IV. Continuing the Safe Harbour Conundrum?

Further, the very question of imposing such extensive obligations can be questioned. As earlier argued (see here), the IT Act follows a conduit model, i.e., only entities that ‘receive, store or transmit’ records are classified as ‘intermediaries’. Specifically, Section 79(2)(b) expressly conditions safe harbor eligibility on the intermediary not initiating transmission, not selecting receivers, and not selecting or modifying information contained in transmissions. If intermediaries are now mandated with such extensive obligations to moderate and screen content, particularly through ‘appropriate and technical measures’, they would cease to be an intermediary due to the simple fact that they are required to exercise editorial judgment capability and also acquire the ability to monitor content through technical measures that is being shared on their platforms. Consequently, Rule 2(1B), which provides that the removal of synthetically generated information as part of reasonable efforts or in response to grievances shall not constitute a breach of safe harbour conditions, sits uncomfortably with the broader statutory scheme, which predicates immunity on more passive role for intermediaries who are expected to lack sufficient information with respect to the legality of the content that is being shared via their platforms.
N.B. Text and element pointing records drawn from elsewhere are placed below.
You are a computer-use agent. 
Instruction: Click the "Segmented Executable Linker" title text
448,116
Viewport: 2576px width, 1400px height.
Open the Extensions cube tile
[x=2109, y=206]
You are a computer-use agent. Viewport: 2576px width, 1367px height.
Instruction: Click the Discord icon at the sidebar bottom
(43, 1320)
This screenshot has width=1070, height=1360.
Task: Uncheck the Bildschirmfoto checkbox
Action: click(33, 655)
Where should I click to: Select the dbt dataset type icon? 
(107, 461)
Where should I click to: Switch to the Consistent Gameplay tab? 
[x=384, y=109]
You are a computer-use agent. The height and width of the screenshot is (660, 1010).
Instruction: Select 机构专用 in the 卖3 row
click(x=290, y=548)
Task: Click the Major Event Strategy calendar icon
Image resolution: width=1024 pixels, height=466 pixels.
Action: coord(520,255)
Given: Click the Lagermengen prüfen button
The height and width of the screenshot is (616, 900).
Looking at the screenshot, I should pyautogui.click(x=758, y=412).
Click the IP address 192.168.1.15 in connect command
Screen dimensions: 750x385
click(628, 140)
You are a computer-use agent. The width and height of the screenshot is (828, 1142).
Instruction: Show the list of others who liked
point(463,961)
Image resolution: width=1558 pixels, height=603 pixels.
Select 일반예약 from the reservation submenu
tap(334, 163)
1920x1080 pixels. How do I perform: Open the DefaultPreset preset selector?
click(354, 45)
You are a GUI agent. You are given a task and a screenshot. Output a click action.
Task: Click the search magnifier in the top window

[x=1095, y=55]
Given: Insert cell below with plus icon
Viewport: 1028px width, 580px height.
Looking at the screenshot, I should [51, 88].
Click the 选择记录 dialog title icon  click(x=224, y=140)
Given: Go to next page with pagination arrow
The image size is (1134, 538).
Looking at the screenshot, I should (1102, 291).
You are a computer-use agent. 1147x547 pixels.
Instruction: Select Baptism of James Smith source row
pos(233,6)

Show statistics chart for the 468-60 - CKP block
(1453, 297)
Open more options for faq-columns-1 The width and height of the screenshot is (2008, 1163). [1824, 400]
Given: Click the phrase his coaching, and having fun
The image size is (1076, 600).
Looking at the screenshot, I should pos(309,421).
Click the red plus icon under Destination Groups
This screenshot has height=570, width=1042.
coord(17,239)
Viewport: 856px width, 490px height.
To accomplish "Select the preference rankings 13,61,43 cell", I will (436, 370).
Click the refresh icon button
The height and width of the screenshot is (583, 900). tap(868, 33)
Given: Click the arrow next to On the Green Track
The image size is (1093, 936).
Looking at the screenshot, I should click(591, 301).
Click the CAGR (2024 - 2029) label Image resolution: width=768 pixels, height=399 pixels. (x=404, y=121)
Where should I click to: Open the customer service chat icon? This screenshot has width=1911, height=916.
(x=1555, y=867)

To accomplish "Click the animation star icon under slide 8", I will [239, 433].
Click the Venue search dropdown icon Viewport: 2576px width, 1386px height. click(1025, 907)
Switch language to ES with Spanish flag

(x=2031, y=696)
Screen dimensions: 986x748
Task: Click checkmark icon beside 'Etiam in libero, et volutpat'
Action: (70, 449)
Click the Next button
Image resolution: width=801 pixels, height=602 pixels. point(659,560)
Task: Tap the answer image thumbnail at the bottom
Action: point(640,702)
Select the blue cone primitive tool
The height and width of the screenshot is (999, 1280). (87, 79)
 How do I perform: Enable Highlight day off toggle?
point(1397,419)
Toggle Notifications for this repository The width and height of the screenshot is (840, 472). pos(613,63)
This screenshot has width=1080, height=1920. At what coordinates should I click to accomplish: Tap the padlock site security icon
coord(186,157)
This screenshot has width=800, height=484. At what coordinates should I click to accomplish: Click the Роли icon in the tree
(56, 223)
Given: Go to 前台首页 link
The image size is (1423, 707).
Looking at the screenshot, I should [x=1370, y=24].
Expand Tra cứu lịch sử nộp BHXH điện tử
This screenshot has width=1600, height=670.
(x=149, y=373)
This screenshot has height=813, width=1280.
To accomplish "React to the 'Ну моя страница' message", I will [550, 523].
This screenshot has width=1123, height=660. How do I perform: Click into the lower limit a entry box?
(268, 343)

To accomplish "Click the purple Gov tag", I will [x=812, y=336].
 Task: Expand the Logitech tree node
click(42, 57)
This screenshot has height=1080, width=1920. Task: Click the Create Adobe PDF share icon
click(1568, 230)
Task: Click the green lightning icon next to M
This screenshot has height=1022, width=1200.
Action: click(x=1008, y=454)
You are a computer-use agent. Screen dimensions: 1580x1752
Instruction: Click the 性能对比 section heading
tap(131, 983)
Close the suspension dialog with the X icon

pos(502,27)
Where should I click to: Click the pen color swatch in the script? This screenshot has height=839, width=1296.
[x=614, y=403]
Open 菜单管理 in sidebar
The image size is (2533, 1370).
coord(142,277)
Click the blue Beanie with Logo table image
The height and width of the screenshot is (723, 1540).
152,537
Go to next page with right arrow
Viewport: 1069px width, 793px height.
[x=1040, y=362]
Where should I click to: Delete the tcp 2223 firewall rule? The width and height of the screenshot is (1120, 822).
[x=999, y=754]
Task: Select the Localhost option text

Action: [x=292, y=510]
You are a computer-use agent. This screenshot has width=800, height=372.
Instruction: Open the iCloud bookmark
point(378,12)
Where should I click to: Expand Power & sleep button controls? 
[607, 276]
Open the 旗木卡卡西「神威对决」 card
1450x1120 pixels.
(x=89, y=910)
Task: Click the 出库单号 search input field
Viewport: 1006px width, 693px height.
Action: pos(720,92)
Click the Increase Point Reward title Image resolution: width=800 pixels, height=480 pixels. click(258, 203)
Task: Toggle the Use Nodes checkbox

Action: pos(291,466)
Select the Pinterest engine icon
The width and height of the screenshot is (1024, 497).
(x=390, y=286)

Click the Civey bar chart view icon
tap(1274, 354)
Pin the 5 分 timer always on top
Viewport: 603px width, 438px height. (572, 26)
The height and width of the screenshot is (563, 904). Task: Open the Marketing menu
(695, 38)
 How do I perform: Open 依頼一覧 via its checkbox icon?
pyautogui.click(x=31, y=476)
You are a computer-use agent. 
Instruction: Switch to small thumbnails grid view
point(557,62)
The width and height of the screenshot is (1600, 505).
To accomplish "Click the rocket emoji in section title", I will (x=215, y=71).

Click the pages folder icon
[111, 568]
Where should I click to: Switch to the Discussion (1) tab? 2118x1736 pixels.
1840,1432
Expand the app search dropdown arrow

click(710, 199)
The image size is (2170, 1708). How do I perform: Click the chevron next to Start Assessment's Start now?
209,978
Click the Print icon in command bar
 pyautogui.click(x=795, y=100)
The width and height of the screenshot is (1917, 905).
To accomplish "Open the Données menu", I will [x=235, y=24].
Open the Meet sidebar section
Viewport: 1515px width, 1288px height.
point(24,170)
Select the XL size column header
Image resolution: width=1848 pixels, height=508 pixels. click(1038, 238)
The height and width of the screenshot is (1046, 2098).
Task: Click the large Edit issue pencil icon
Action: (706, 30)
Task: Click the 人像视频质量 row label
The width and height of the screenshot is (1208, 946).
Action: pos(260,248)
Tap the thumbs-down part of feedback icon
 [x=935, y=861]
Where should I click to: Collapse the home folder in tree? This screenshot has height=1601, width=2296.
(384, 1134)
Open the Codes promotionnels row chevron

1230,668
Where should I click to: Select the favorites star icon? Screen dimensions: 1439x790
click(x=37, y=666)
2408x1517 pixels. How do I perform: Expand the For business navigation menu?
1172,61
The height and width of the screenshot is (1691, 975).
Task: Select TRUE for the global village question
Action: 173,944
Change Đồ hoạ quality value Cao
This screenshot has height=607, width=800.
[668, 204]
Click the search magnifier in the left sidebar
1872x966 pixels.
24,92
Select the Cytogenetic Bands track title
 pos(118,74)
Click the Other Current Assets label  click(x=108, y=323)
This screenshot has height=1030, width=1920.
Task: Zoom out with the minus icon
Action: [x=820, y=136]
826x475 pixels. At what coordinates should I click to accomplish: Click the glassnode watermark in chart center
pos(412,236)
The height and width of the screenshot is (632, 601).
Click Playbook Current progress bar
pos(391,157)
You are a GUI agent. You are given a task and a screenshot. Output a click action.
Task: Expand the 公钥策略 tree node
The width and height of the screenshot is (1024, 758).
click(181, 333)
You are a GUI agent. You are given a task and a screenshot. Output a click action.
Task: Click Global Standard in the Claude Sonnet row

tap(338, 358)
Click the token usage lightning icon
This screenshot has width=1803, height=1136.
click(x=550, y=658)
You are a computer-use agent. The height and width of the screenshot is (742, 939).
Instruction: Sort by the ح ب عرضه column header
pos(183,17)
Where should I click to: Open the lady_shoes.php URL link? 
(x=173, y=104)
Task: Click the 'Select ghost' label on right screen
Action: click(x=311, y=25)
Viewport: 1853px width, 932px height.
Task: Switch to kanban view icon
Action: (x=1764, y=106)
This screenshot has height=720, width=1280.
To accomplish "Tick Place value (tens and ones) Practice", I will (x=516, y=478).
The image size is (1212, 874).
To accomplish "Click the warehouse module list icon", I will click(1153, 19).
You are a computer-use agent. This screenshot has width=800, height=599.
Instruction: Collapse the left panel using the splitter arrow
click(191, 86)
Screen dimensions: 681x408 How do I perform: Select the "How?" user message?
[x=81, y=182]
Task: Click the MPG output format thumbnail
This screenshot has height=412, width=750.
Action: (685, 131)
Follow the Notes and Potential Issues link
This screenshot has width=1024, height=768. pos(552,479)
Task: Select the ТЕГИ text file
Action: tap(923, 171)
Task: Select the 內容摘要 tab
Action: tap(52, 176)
Section 79(3)(b) expressly provides that safe harbor protection does not apply where an intermediary fails to expeditiously remove or disable access to material after receiving actual knowledge that such material is being used to commit an unlawful act, merely making the contradiction more apparent. 

In such a scenario, can rules such as Rule 2(1B) contradict the parent statute and give safe harbour protection when the parent statute contemplates otherwise? Ultimately, the resolution of this tension may depend on judicial interpretation if the provision is challenged.

V. SSMI Obligations

Lastly, the amendment largely reproduces the obligations imposed on Significant Social Media Intermediaries. Under Rule 4(1A), before any content is displayed, uploaded, or published, SSMIs must require users to declare whether the content is synthetically generated. They must additionally deploy ‘appropriate’ technical measures to verify the accuracy of such declarations. Where content is confirmed to be synthetically generated, the intermediary must ensure that it is clearly and prominently labelled as such. The rule further clarifies that SSMIs are responsible for taking reasonable and proportionate technical measures to prevent publication of synthetic content without declaration or labelling, and failure to comply – particularly where the intermediary knowingly permits or fails to act upon such content – may result in contravention of the rules. 

Further, in continuing with the attempt to impose more pro-active regulation on behalf of intermediaries, the amendment to Rule 4(4) of the IT Rules replaces the softer formulation ‘endeavour to deploy technology-based measures’ with a mandatory obligation to ‘deploy appropriate technical measures’ to screen content on their platforms.  This shift converts what was previously framed as a best-efforts standard into a binding compliance requirement. 

In sum, the amended framework represents a decisive regulatory turn in the governance of synthetic content and intermediary responsibility. Whether it strikes an appropriate balance between addressing emerging harms and preserving statutory coherence and expressive freedoms remains to be seen.